Exercise description
From the records below, transcribe exactly the lines that begin at the line with "Task: Give the submission five stars" and end at the line with "Image resolution: width=588 pixels, height=375", both included.

Extracted records
▼

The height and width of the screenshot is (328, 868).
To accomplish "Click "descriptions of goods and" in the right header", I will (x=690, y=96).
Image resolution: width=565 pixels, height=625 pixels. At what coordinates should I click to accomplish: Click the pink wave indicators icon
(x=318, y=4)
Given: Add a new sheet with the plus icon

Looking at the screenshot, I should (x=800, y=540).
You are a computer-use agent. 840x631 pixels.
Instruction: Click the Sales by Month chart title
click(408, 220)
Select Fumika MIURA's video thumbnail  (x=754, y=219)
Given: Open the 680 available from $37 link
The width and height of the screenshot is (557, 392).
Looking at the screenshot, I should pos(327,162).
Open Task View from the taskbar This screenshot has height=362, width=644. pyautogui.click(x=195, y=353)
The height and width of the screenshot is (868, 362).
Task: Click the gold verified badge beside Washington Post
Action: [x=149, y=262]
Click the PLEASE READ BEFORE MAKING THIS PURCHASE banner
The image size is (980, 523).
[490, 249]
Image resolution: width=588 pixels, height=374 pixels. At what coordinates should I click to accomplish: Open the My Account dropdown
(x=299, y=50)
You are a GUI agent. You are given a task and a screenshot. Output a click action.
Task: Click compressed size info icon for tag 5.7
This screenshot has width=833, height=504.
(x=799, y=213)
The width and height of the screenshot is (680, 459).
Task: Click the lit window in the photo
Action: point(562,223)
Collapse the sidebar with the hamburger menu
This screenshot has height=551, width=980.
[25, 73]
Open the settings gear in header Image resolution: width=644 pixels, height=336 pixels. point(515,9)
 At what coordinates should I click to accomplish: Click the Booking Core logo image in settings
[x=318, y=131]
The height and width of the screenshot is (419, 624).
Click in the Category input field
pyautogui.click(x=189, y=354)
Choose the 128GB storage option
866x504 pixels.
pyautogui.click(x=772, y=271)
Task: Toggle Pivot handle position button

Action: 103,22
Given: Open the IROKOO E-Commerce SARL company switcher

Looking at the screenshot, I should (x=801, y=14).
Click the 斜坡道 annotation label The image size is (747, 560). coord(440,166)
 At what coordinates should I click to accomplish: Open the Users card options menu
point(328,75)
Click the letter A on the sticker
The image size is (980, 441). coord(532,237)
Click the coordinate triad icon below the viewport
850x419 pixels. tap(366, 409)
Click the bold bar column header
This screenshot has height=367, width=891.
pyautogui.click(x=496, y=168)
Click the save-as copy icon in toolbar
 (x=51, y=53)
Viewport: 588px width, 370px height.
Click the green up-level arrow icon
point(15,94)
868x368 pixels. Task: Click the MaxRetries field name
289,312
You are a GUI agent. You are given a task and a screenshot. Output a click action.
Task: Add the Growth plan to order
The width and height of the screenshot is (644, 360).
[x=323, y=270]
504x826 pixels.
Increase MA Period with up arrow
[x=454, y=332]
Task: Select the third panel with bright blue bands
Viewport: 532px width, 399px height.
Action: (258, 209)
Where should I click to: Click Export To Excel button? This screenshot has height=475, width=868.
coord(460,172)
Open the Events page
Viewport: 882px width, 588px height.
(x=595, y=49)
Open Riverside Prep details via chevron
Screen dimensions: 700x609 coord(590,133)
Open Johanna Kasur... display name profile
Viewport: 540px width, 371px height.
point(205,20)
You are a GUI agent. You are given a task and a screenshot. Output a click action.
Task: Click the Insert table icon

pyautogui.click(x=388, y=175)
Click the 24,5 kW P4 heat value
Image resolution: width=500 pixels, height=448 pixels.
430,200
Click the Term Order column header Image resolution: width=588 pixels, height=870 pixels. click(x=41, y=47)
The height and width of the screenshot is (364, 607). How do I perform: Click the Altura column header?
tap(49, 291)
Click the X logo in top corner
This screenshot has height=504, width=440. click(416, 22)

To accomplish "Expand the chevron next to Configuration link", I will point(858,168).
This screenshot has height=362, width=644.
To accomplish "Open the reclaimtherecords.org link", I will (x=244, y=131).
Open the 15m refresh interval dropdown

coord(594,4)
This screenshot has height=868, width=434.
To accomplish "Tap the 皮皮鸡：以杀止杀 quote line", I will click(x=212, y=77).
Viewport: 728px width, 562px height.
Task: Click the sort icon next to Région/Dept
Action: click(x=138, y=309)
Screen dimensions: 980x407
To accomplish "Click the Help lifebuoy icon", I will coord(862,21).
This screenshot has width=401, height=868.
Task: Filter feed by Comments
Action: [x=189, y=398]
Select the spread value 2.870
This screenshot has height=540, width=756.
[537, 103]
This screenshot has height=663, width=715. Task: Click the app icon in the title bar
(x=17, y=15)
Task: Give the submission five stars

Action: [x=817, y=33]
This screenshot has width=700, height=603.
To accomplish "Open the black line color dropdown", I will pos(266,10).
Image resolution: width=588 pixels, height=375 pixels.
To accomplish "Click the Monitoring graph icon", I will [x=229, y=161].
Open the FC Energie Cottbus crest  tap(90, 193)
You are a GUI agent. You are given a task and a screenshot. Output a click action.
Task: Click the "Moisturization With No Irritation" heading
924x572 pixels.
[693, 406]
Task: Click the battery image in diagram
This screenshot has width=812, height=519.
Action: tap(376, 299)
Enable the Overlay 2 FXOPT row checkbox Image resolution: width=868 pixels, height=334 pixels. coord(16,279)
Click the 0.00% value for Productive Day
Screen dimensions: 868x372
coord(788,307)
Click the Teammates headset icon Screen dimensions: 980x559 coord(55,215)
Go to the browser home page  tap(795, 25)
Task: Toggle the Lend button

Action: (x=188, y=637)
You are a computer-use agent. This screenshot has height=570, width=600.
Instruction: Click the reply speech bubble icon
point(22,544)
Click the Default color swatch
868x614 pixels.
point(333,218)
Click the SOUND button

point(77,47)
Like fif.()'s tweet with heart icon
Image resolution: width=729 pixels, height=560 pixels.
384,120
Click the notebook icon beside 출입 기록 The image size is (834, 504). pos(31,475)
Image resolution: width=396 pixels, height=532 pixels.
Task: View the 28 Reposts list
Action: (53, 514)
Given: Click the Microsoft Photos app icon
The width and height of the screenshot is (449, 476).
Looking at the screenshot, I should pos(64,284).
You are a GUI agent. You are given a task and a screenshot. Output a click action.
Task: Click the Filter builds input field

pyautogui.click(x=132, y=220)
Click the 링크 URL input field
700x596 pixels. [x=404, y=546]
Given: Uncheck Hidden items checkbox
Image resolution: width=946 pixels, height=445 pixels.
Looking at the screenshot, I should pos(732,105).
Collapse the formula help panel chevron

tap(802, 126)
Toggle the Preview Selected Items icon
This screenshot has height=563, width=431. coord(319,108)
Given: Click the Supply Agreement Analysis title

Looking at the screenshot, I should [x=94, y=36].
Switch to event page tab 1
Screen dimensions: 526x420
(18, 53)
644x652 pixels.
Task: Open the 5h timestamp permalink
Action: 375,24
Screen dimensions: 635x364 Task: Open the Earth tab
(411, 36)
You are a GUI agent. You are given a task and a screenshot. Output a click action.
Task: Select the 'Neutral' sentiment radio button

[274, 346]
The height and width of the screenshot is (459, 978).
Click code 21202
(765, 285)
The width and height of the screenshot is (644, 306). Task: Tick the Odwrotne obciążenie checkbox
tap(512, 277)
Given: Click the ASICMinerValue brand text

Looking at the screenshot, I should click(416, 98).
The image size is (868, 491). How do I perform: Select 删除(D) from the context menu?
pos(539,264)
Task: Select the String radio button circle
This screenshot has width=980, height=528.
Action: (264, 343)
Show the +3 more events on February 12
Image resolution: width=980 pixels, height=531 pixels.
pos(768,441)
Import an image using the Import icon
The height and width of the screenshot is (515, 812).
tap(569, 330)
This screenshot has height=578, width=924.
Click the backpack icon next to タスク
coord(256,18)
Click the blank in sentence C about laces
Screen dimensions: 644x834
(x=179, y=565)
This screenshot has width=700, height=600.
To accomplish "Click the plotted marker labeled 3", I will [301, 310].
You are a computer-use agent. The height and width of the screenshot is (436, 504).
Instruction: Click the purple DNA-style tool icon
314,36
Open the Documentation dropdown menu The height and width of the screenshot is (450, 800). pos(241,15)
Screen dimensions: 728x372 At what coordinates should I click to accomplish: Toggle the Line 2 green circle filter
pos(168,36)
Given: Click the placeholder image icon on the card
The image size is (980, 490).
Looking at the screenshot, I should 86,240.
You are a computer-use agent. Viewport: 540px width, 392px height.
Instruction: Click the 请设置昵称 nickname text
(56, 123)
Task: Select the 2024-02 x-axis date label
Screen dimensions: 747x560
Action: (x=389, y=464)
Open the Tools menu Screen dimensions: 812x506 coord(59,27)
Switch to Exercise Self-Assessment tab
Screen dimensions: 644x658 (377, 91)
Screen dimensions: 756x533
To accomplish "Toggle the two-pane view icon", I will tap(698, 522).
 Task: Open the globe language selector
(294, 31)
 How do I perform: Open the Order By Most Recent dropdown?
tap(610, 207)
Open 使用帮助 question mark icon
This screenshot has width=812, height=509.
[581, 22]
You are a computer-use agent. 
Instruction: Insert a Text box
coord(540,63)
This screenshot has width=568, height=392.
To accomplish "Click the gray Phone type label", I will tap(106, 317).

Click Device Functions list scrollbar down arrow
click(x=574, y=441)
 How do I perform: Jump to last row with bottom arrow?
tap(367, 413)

▲

Solution
Task: Give the submission five stars

Action: [x=817, y=33]
This screenshot has width=700, height=603.
To accomplish "Open the black line color dropdown", I will pos(266,10).
Image resolution: width=588 pixels, height=375 pixels.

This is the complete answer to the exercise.